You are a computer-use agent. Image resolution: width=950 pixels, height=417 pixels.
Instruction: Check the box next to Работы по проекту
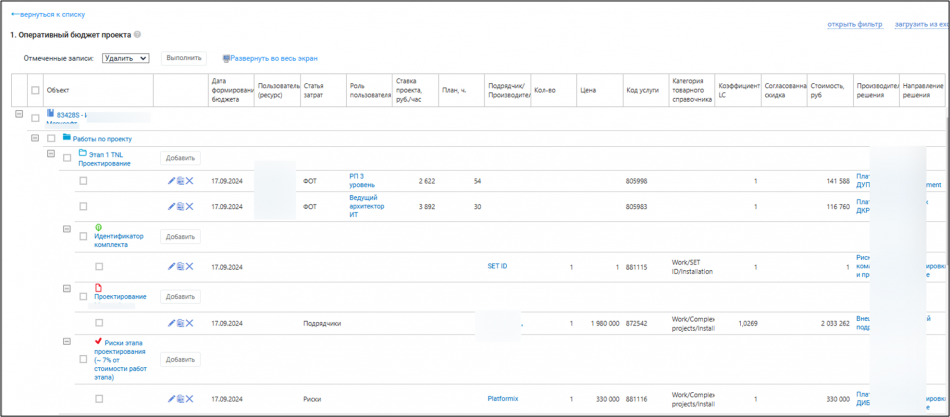[51, 139]
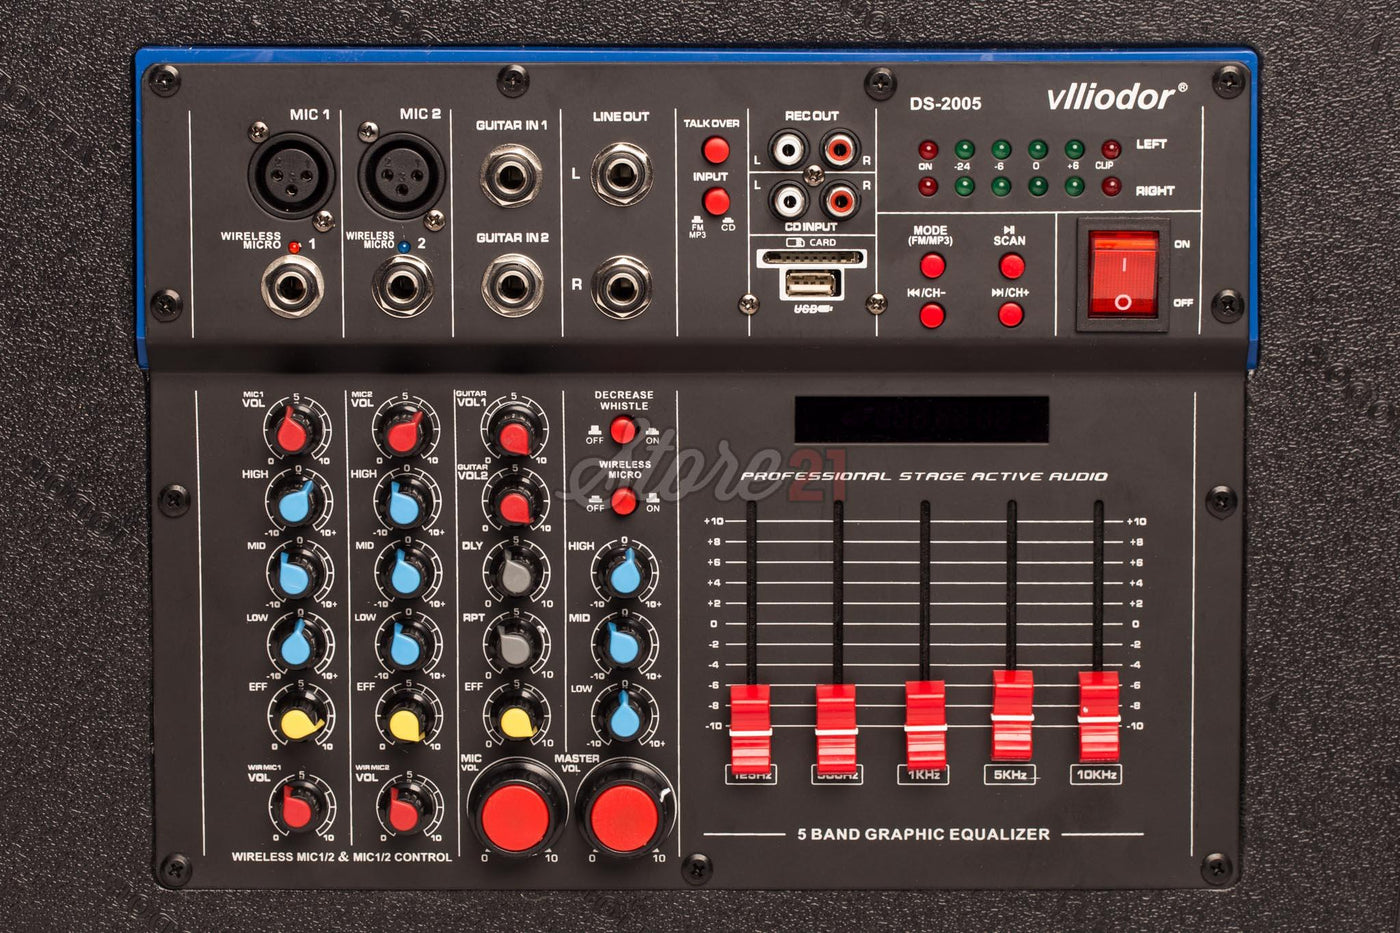Click the 1KHz equalizer slider

click(x=924, y=722)
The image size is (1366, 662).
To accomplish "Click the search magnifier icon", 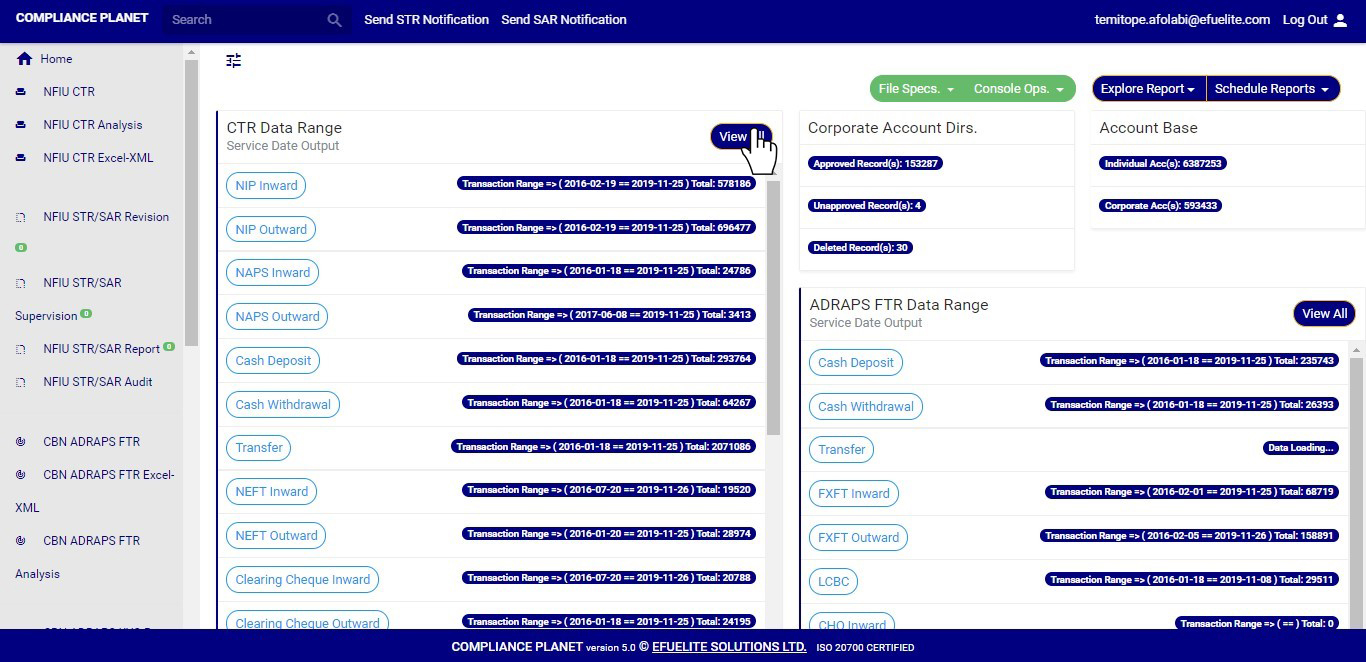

+ + +

Please change "pixels" to "px" throughout the records above and write them out again with nothing else altered, leaving out the pictures.

You are a computer-use agent. Image resolution: width=950 px, height=417 px.
Instruction: Check the box next to Работы по проекту
[51, 139]
Click the 1KHz equalizer slider

click(x=924, y=722)
The image size is (1366, 662).
To accomplish "Click the search magnifier icon", 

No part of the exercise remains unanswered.